# cool electric car



## Big Dave (Feb 5, 2006)

After a few weeks of searching I found a site I would like to share. If you are a car buff you may like this: www.eroadster.com '32 electric highboy


----------



## WanderingOak (Jul 12, 2004)

You mean http://www.eroadsters.com/, don't you?


----------



## Ross (May 9, 2002)

$25,000 that's the right price and it does look like a fun car too. Still kind of short range low speed and an impractical body style (but hey it's supposed to be fun isn't it!!). It's this sort of off the shelf technology that gives you confidence for the future though.


----------



## Big Dave (Feb 5, 2006)

I am still learning about computers?.>%*_! Hope you could find the site .Yep You are right http://www.eroadster.com Did Ya look?


----------



## 3ravens (Mar 16, 2006)

Hey Dave,
The http// part isn't as iportant as the fact that you left the "s" off of roadsters........ :shrug: But I know what you mean..... I always yell for my SIL when the 'puter is smarter than I am......


----------



## mightybooboo (Feb 10, 2004)

Just go to the adress bar,click mouse at start of address,it turns blue,now right click mouse with cursor on blue area and click on copy.

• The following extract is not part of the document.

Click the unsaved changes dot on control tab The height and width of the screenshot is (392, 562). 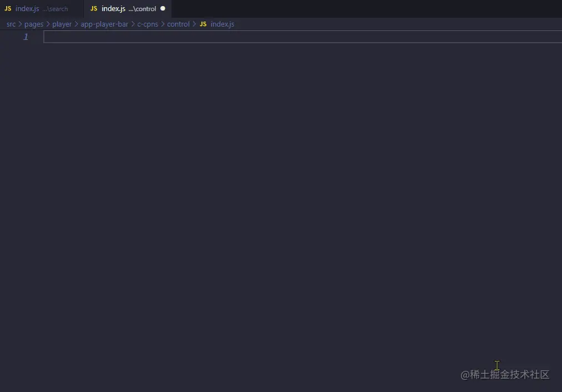162,8
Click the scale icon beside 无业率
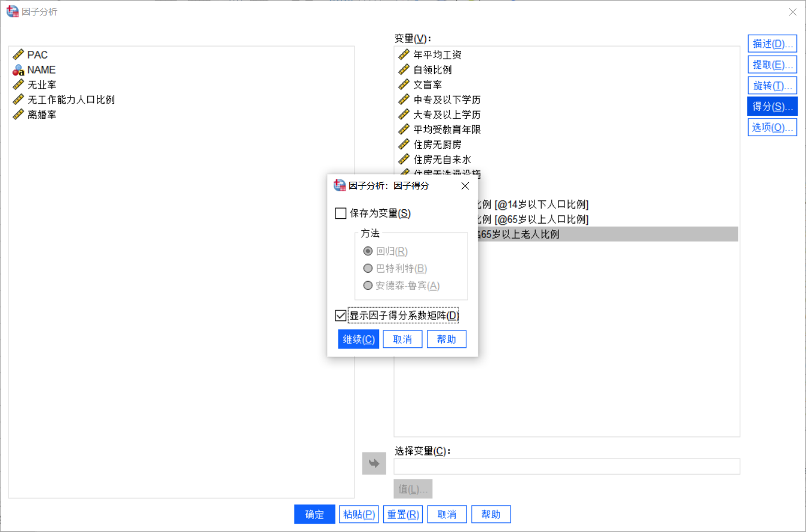Screen dimensions: 806x532 pyautogui.click(x=17, y=84)
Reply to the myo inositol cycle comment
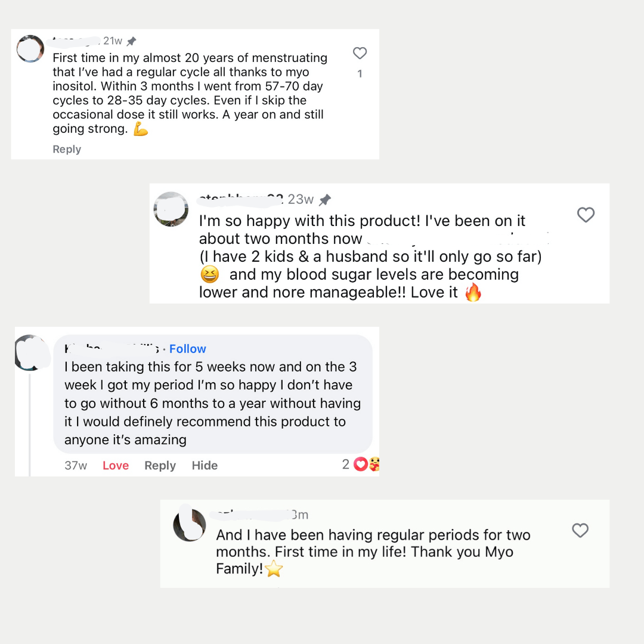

Now go to your post,click on mouse to get your cursor in the message box.Right click mouse,click paste,and your clickable link appears.Try it,it sounds way more complicated than it is.

As for the car,it rocks.

BooBoo


----------



## woodspirit (Aug 3, 2005)

I just ask my two seven year olds. They love to tell dad how to do things the right way. :nerd:


----------